Lo más curioso del tema es que el año pasado tres películas nacionales (“Tres metros sobre el cielo”, “Los ojos de Julia” y “Que se mueran los feos”) fueron auténticos éxitos de taquilla. Por supuesto, ninguna de ellas aspira a lo más alto en la gala de los Goya, pues si el cine español no tiene especial necesidad de dinero gracias a las subvenciones, la necesidad generalizada de público convierte a los éxitos en apestadas “académicas”. Afortunadamente, “Buried”, el invento de Rodrigo Cortés en torno a un ataúd, ha superado esta maldición.

Así, las otras grandes aspirantes al Goya a la mejor película (“Pa negre”, “Balada triste de trompeta” y “También la lluvia”) encabezan otro año de fracaso del cine español. Aunque no siempre esté mal hecho, más que no atraer al público, lo ahuyenta. En ningún país de nuestro entorno hay tanto rechazo a las propias producciones cinematográficas, un fenómeno sociológico digno de estudio. ¿Será por las actitudes públicas de los cineastas, porque las películas son completamente ajenas al interés de los aficionados, o por una mezcla de ambas realidades?

A pesar de todo ello, la gala de este domingo promete bastante audiencia. Gracias a la polémica que se generó por la aprobación de la Ley Sinde y la inmediata dimisión de Álex de la Iglesia, a la sazón presidente de la Academia, por una vez se ha hablado en la calle de los Goya. Sin duda tiene morbo saber qué dirá el director en su último discurso oficial y cuáles serán las caras de sus compañeros de aventura, en especial de su vicepresidenta Icíar Bollaín, rival también en la gala.
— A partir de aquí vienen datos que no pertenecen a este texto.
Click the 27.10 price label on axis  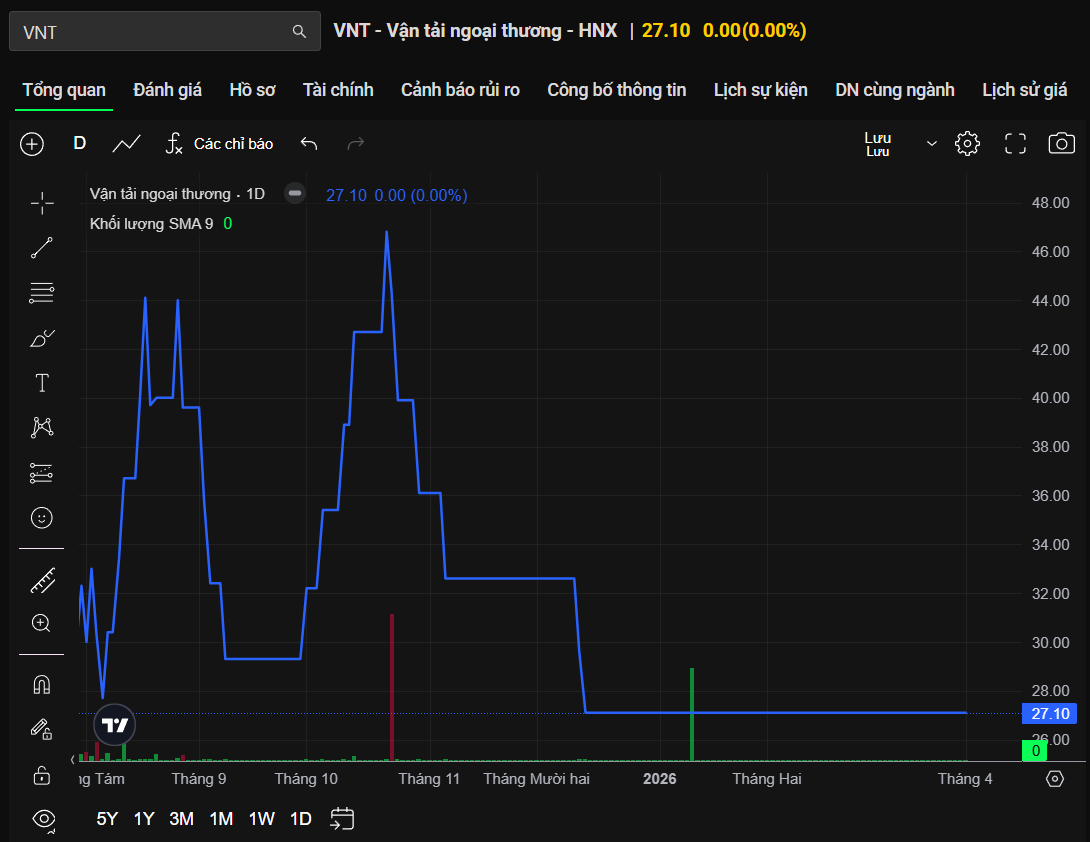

Al margen de este asunto, la derrota del cine español nace de la propia mentalidad del mundillo. Fue más noticia que “También la lluvia” no será candidata a los Oscar que cuando fue seleccionada como una de las grandes favoritas para los Goya. Y esta semana se ha hablado muchísimo de Javier Bardem y casi nada de lo que va a ocurrir en Madrid, seguramente porque trata de algo cercano pero que poca gente considera propio.

El cine español exige una gran reestructuración. Cierto es que el problema no se reduce al producto nacional: mientras en Francia e Italia el año pasado fue más gente a los cines, en España no dejan de bajar las cifras de recaudación, lo que muestra esa amoralidad social de bajarlo todo sin pagar nada. Aparte, las películas españolas, encerradas en un mundo subvencionado, endogámico y cerril, no interesan a nadie, aunque las pagamos entre todos.

El cine español está muy necesitado. De público. Quizás en esta paradoja resida el quid de la cuestión. Junto a la falta de glamour y magia que rodea al mundillo, por mucho que ahora se trasladen al Real. Dentro de nada, a los que veremos el domingo en la gala de los Goya los veremos haciendo campaña electoral y causa común para mantener sus privilegios. Hermosa contradicción, insostenible en lo económico e intolerable en lo ético.